DBMail is released under the GPL and maintained by 2 dutch linux consultancy businesses.

Hi

Another Aussie! Hope you make the switch from FMP. You won’t go back!

ROCLASI:
Or use DBMail and have it stored in a database when the email arrives, including attachments. No need for POP/IMAP coding in Servoy, you simply use SQL.
DBMail works with any of the major SMTP servers.

It seems a very interesting product: did you use that in conjunction with Servoy?

Riccardino:
It seems a very interesting product: did you use that in conjunction with Servoy?

Not yet. I stumbled upon it a couple of weeks ago.
I am trying to get it compiled on Mac OS X but that seems not that easy.
But like you say it seems a very interesting product and it has a pretty active mailinglist.

What I’m hearing from grahamg’s post is that user/client events can trigger a process on Servoy server, like get/send mail. This is a huge departure from what we’re used to with Filemaker server, which cannot do anything in response to client events. FM server can only serve FM files - it has no accessible API. It’s very secure in this way, but it limits what we can do with server-based processes in response to client events.

Regarding email, it occured to me that I could simply (ha!) have the mail server inject mail directly into the SQL table, completely bypassing Servoy. Sounds like DBMail is a go-between for this sort of setup.

I’d like to avoid having to rely on cron scripts to poll for incoming or outgoing mail. Incoming is easier, as you can have the mail server “push” email into the database. Outgoing is trickier - the transfer from database to SMTP server needs to happen in response to a change in the data (a “queued” flag). I s’pose at some level, periodic polling is required, whether it’s cron, DBMail, or some other process. Most of my experience here is with Filemaker, so I look forward to discovering how Servoy handles all this.

Bill

I have a solution running as a batch processor with the MailPro plugin.

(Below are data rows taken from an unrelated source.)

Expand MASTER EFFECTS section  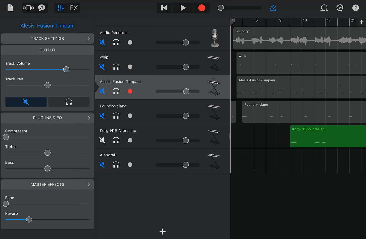tap(48, 185)
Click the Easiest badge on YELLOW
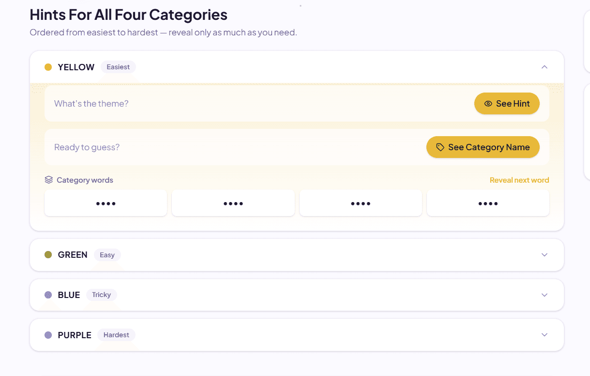This screenshot has height=376, width=590. (118, 67)
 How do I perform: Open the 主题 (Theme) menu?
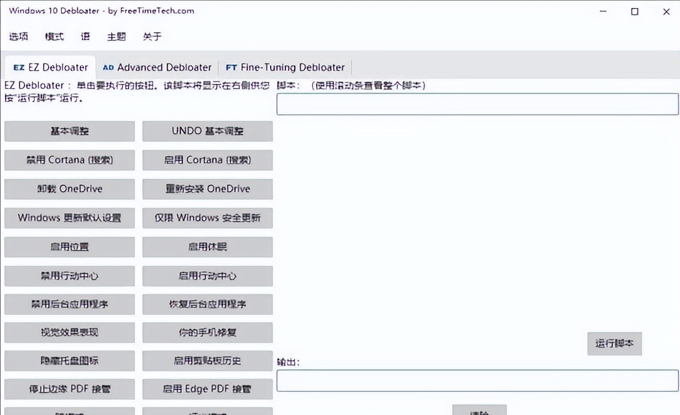tap(116, 36)
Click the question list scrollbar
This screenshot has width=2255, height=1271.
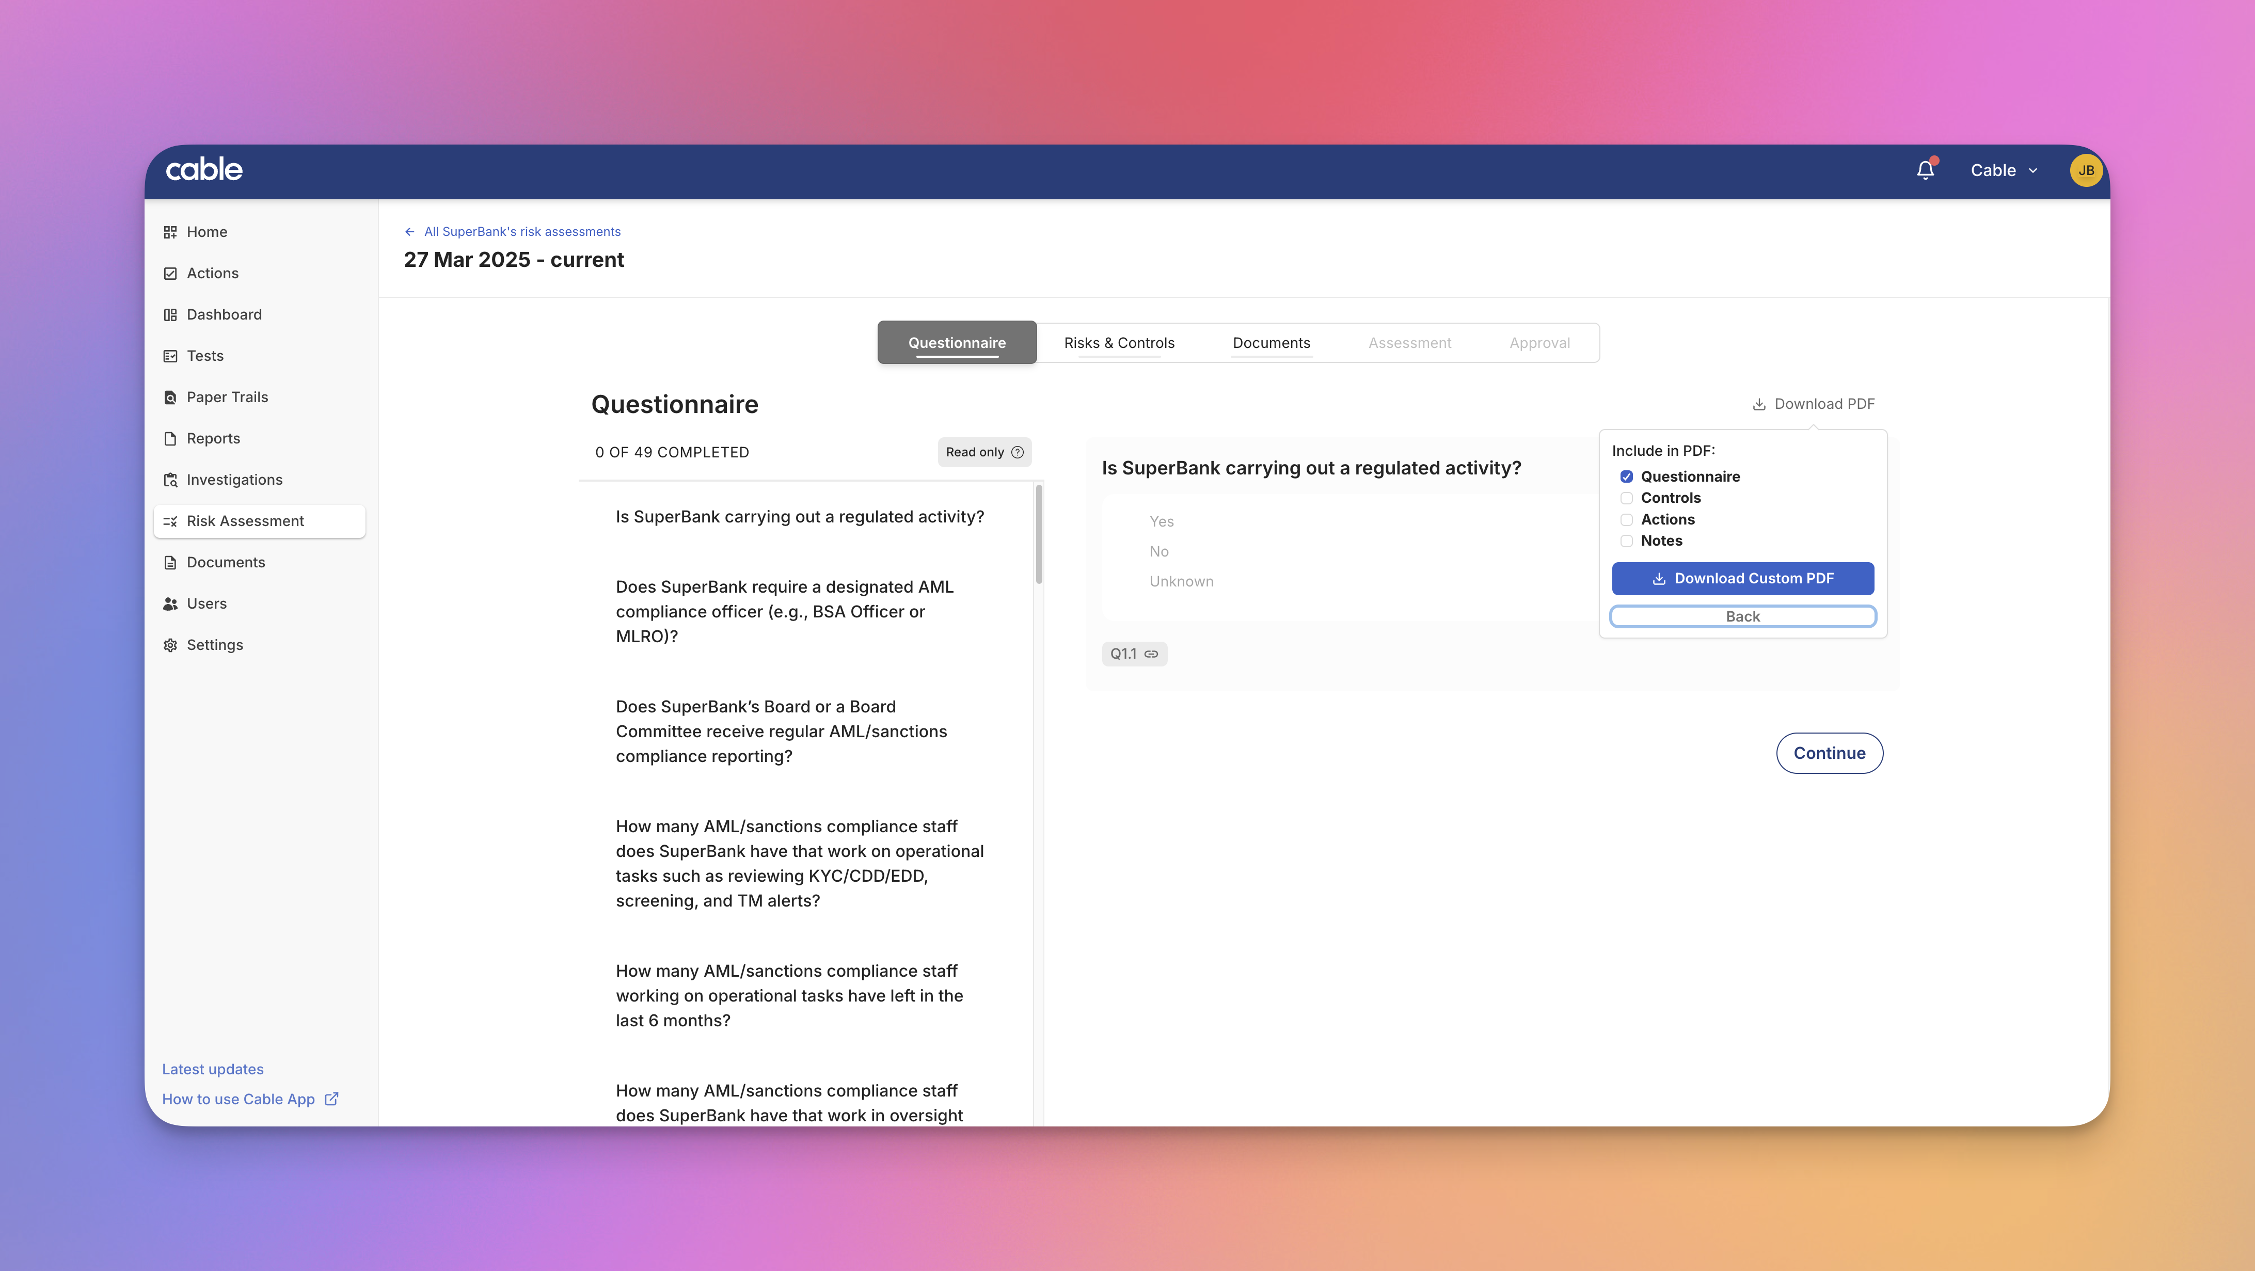1038,534
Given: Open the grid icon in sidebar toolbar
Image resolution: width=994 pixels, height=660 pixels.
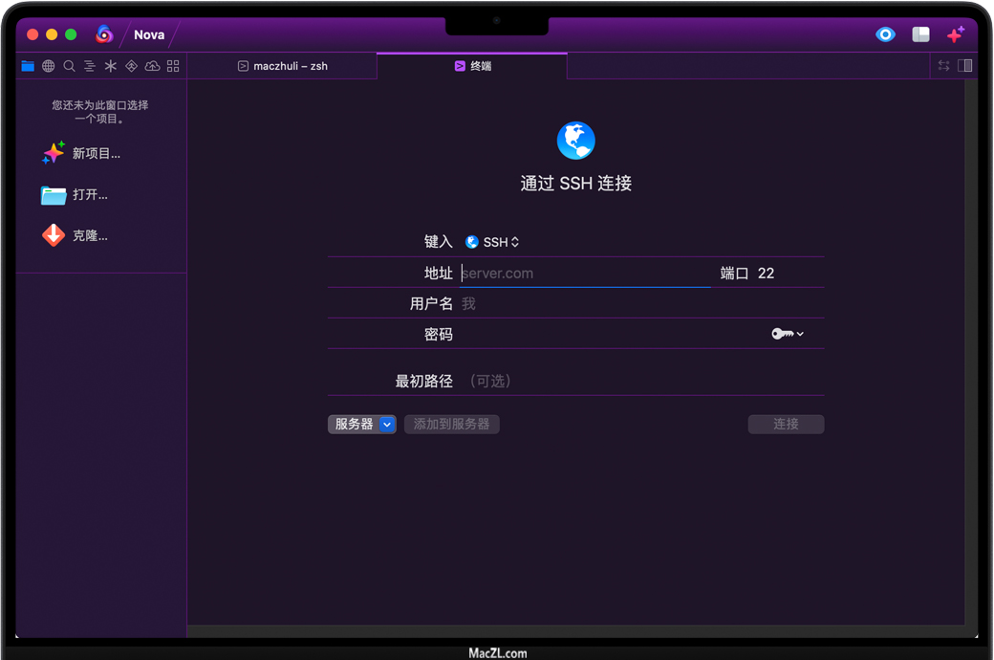Looking at the screenshot, I should (173, 66).
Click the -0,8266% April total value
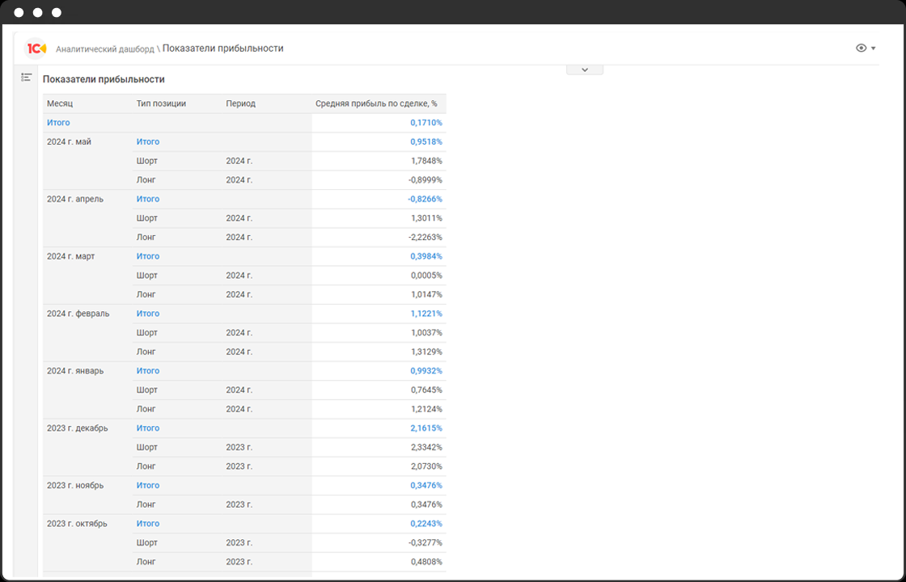This screenshot has width=906, height=582. point(425,199)
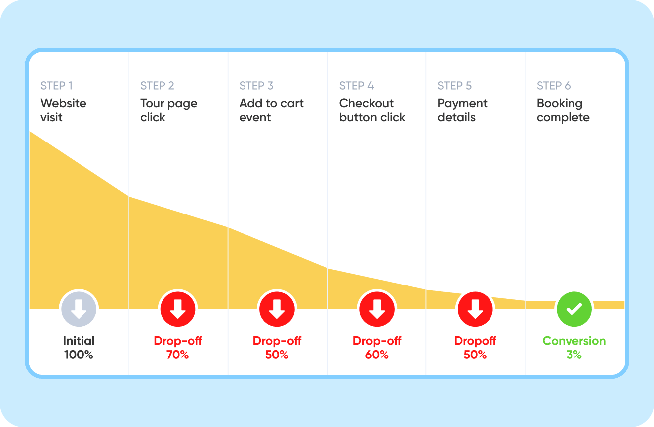This screenshot has width=654, height=427.
Task: Click the Initial 100% label
Action: (x=79, y=348)
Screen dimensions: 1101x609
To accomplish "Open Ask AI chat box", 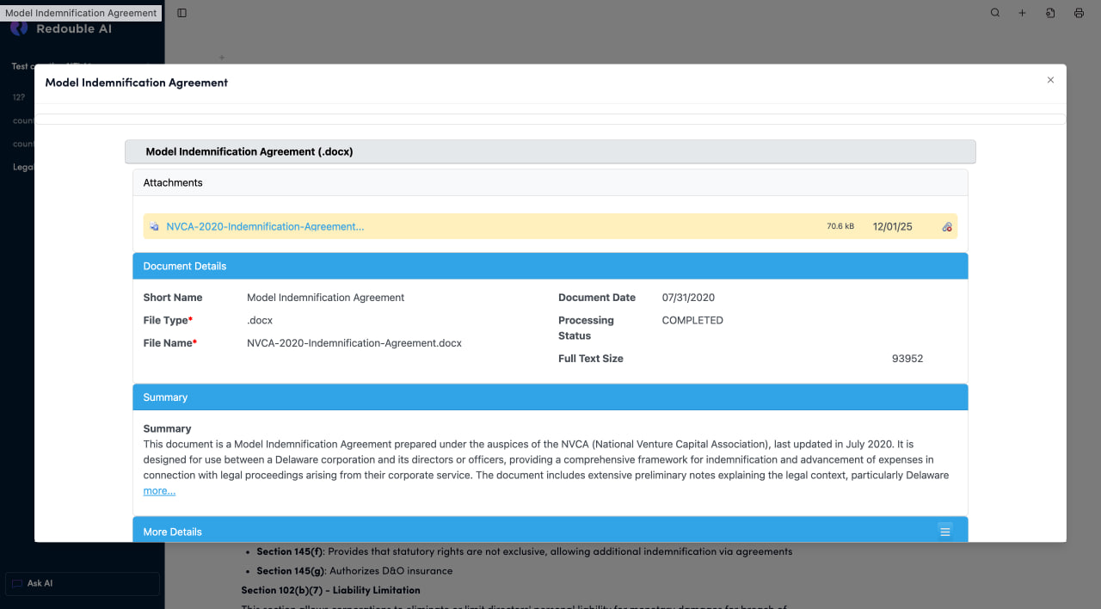I will pyautogui.click(x=83, y=583).
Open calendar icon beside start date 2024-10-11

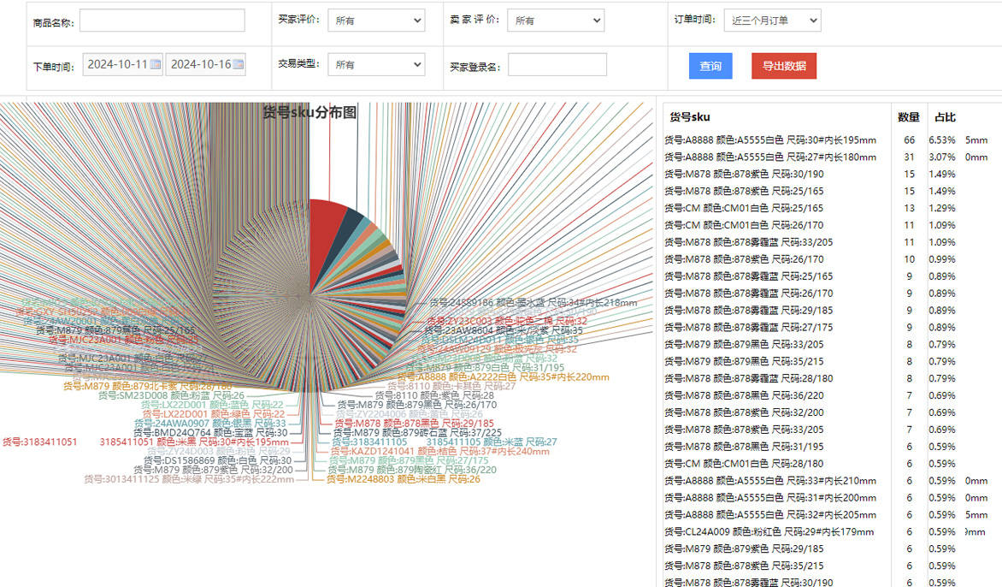click(156, 64)
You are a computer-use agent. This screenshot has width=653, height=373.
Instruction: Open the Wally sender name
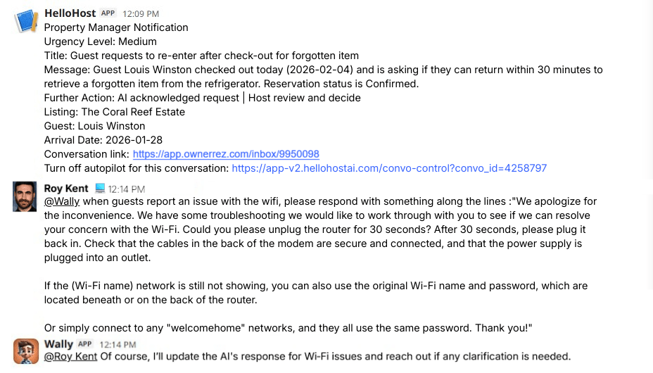click(58, 344)
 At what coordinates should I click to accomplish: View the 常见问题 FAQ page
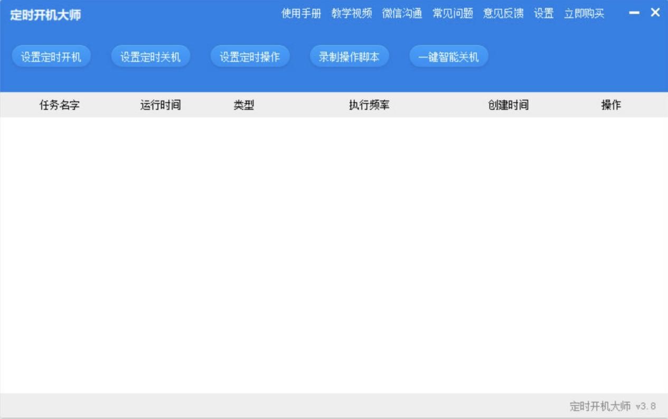coord(453,14)
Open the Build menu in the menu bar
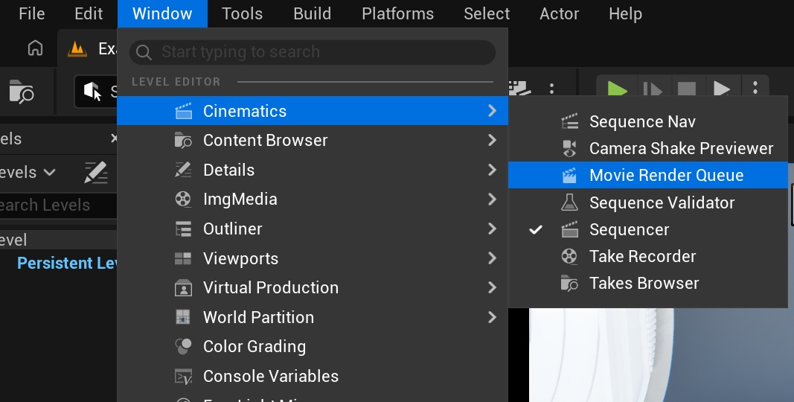Image resolution: width=794 pixels, height=402 pixels. point(312,13)
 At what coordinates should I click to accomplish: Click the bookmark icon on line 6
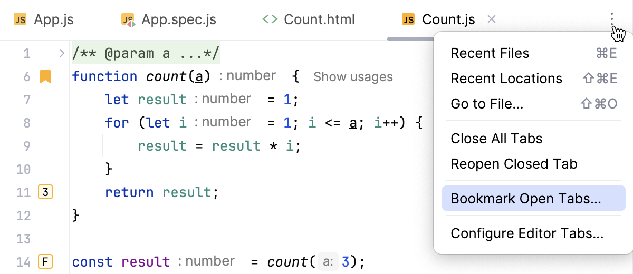(45, 76)
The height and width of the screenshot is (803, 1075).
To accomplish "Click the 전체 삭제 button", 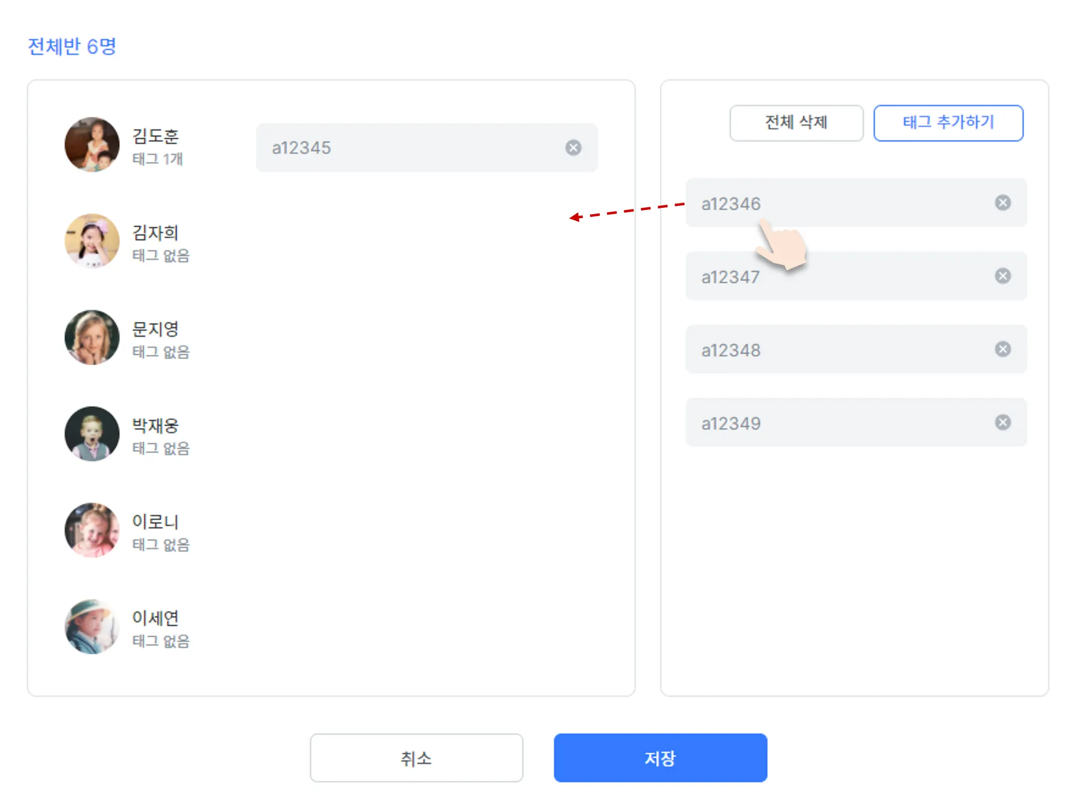I will pos(796,123).
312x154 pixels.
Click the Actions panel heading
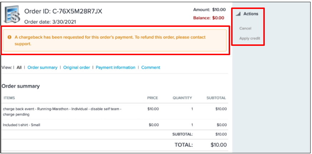(x=250, y=14)
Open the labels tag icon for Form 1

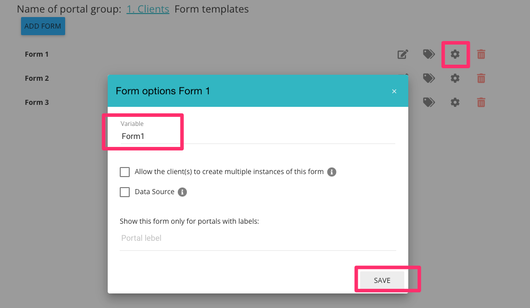coord(429,54)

It “listens” to several folders on an Imap server. When the server receives a new message, it notifies the headless client and delivers the message. The message itself is fully received inside the plugin in a background process. All the headless does is save it to the DB, create an automatic answer message and send that out. The whole process involves three methods with no more than 30 lines of code. Of course, you can program all kinds of things (even something like Servoy), but you can also simply use what somebody else already spent a lot of time on. Just my thoughts… :)

Forgot to mention a nice detail: after the message is sent, it is automatically copied to a sent folder on another account. So when I sit here I can see the mails that have been sent out from the headless in the office in my sent folder in Thunderbird.